治水整備の進展~下流から上流へ~
出典: フリー百科事典『ウィキペディア(Wikipedia)』 (2022/05/18 08:32 UTC 版)
「太田川」の記事における「治水整備の進展~下流から上流へ~」の解説
放水路完成により放水路が太田川本川となり、旧流路は旧太田川と呼称が変更となった。又7本あったデルタ地帯の河川も6本(太田川放水路・旧太田川・元安川・天満川・京橋川・猿猴川)と成った。1965年、太田川水系は一級水系に指定され、河口から21.5km地点までの太田川本川と旧太田川・元安川・天満川は建設省直轄管理河川となった。 一方海岸地帯の高潮対策であるが、周防灘台風(1942年)・台風26号(1943年)が戦前では最大の高潮被害を与えたが、戦後もルース台風や洞爺丸台風等で宇品港等沿岸地帯は高潮被害を受けた。建設省や広島県・広島市等は1959年(昭和34年)の伊勢湾台風を機に低地高潮対策の必要性を鑑み、1969年(昭和44年)より「広島湾高潮対策事業」を共同で着手した。高潮堤・河川堤防の築堤や嵩上げが主なものであるが、太田川・旧太田川・元安川・天満川は建設省直轄事業、京橋川・猿猴川は広島県補助事業としてそれぞれ実施された。
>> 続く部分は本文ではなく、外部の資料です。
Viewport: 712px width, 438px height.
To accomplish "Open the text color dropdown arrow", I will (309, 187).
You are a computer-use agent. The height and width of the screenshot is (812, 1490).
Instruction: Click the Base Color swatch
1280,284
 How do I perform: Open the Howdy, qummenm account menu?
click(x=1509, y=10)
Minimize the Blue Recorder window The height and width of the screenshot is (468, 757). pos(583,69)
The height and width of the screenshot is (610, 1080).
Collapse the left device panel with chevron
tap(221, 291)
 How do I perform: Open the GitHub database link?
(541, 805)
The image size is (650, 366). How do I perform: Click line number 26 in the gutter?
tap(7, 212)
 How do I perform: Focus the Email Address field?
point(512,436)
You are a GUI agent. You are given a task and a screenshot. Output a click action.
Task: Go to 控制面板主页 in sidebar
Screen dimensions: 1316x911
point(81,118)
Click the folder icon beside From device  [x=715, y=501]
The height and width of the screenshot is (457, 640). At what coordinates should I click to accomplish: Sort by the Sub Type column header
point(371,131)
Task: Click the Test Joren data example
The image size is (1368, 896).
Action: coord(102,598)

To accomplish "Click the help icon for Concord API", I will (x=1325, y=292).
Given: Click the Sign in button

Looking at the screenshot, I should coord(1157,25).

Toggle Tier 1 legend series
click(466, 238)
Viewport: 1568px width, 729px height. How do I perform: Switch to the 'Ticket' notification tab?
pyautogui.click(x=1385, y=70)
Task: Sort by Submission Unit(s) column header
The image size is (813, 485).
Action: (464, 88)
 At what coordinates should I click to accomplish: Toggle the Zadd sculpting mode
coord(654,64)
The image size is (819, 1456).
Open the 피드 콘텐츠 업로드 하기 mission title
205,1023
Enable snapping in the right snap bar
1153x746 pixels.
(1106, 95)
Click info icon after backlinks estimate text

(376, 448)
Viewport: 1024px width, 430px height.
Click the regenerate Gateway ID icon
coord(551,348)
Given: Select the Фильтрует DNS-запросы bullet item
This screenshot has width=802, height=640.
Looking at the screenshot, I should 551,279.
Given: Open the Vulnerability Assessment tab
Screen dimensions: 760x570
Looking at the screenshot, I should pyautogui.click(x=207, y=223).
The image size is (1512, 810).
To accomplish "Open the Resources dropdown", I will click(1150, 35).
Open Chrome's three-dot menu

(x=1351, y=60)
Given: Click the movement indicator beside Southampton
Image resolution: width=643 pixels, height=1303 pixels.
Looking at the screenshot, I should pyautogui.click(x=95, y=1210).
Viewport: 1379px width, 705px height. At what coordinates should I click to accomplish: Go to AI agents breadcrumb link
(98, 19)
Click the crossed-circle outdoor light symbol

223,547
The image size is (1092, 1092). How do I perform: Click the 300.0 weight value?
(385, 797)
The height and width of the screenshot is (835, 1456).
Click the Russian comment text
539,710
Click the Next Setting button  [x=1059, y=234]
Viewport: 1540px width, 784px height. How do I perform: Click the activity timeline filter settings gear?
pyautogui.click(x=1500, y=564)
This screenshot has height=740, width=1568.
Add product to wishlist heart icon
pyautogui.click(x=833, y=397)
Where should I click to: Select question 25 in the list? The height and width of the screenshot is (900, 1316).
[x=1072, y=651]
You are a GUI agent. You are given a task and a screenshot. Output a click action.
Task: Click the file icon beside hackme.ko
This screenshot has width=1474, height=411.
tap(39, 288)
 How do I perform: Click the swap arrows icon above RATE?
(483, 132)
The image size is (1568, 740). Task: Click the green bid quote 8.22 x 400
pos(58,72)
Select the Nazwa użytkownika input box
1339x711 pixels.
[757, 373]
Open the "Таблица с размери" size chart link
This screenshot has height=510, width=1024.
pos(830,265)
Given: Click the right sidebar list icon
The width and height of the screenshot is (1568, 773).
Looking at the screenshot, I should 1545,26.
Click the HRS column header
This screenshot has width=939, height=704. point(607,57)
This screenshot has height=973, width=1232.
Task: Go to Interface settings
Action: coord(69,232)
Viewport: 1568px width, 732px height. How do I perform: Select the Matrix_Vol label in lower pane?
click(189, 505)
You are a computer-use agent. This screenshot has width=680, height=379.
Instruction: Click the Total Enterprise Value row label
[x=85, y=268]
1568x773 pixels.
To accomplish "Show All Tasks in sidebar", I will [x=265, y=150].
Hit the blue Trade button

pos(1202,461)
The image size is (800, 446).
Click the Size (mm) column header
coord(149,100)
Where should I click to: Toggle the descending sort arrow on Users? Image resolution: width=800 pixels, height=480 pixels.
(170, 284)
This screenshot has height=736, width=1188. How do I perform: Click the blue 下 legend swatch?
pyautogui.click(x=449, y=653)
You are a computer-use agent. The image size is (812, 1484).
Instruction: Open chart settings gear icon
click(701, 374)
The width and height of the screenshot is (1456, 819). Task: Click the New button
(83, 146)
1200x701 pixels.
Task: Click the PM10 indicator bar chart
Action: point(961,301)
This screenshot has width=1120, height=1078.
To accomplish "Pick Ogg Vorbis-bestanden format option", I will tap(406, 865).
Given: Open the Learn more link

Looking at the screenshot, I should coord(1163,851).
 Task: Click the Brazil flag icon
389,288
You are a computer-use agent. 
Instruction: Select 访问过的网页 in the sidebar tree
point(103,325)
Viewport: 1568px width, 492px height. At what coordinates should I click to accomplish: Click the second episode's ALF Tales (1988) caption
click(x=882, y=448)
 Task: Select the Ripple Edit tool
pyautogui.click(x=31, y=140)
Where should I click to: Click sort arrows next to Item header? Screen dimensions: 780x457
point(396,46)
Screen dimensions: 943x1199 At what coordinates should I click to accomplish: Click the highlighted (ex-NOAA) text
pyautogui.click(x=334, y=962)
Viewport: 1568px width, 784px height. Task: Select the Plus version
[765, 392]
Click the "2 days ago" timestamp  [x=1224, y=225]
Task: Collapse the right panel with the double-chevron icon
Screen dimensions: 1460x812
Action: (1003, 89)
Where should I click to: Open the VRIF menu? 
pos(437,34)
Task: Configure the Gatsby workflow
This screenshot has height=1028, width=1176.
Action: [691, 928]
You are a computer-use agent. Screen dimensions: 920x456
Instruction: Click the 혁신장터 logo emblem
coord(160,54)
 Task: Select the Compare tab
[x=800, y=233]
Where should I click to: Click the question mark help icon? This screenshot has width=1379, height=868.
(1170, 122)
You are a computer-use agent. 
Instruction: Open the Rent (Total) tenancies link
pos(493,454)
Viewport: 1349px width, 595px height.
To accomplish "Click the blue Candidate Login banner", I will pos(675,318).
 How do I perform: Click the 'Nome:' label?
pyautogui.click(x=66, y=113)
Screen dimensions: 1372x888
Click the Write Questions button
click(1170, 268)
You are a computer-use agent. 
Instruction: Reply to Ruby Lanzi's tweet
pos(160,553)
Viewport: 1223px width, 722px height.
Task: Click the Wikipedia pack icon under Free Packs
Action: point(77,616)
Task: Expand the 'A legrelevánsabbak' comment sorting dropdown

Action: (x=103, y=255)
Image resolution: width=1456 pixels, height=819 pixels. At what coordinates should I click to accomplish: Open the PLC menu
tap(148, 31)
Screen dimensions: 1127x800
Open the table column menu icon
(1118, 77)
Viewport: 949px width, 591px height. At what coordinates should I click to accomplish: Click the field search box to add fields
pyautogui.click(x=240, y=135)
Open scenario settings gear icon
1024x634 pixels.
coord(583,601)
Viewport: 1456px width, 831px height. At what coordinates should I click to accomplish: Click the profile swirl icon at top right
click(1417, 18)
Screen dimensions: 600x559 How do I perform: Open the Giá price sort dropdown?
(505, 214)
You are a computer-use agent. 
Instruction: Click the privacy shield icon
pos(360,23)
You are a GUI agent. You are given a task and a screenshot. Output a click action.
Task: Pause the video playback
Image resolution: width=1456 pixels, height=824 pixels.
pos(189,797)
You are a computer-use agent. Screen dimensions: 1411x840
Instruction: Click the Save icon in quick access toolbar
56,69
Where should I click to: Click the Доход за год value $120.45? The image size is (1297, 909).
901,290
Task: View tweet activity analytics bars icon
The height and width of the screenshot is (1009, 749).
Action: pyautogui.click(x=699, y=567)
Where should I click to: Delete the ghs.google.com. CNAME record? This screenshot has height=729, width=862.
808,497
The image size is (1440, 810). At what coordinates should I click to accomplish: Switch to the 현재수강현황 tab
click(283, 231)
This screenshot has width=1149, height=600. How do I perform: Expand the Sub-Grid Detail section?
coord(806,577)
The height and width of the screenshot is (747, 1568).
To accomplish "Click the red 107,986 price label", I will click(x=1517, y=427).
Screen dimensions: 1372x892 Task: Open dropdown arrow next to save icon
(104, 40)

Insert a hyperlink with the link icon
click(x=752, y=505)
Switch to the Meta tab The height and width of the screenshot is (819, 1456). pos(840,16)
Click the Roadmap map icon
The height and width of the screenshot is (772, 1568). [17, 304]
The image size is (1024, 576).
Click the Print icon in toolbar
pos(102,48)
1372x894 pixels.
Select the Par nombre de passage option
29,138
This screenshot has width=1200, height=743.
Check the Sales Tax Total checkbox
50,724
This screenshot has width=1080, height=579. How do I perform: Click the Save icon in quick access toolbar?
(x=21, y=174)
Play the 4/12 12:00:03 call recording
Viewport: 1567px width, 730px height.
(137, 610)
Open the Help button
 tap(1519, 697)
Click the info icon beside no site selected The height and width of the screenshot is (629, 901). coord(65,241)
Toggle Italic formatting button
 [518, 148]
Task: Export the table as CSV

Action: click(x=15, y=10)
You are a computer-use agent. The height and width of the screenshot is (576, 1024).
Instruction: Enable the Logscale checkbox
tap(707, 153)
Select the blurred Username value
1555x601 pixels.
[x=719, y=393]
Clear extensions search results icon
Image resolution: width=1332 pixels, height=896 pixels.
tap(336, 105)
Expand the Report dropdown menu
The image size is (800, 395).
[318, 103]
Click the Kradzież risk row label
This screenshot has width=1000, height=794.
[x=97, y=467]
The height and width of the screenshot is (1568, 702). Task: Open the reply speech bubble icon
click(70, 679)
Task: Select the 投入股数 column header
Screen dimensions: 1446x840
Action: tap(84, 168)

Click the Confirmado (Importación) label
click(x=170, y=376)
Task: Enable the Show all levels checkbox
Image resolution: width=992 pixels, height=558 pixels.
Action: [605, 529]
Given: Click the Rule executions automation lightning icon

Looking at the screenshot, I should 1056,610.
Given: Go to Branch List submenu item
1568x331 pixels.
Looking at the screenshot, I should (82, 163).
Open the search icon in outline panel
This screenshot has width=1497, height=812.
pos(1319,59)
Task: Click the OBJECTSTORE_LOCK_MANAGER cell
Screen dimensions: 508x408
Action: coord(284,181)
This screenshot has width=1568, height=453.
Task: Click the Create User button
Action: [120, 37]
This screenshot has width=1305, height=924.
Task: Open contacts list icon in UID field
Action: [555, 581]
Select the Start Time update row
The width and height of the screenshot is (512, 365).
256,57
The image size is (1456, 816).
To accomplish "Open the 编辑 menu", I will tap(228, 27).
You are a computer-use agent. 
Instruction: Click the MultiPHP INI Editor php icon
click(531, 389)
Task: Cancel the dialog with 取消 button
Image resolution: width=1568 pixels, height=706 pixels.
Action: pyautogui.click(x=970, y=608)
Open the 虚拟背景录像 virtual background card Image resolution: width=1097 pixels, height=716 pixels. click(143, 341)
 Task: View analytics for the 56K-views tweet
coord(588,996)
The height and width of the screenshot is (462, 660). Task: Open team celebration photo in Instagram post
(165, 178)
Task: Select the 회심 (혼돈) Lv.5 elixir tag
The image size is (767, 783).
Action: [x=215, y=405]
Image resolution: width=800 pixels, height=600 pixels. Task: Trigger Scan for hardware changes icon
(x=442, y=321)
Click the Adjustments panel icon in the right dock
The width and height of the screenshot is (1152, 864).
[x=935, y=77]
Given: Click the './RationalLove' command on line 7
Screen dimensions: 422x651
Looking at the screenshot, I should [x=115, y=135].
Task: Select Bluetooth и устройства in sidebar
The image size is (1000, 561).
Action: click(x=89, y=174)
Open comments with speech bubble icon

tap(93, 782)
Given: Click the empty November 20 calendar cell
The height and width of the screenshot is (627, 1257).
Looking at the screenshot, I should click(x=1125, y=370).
この高潮対策事業は現在でも進行中である。 こうして下流部の治水事業は整備が進行したが、上流部の治水整備は手付かずに近い状態であった。この中で1972年(昭和47年)7月に発生した梅雨前線豪雨(昭和47年7月豪雨)は上流部に甚大な被害を与えた。これを受け建設省は太田川本流73.8km地点(山県郡安芸太田町〔旧山県郡戸河内町〕)と滝山川(太田川合流点より4.9km上流)までを直轄管理区間に拡大、築堤や護岸整備等で未改修地点を改良する一方、1975年(昭和50年)に「太田川水系工事実施基本計画」を改訂しこの中で従来までは計画に盛り込まれなかった多目的ダムによる洪水調節が事業に組み込まれた。 こうして滝山川上流部に太田川水系初の多目的ダムである温井ダムが1977年(昭和52年)より計画され、反対運動等の試練を乗り越え地域住民の納得を受けて2002年(平成14年)3月に完成した。ダムは観光拠点として賑わう一方、2005年(平成17年)の豪雨においても放水路等との連携により流域での水害を防いだ。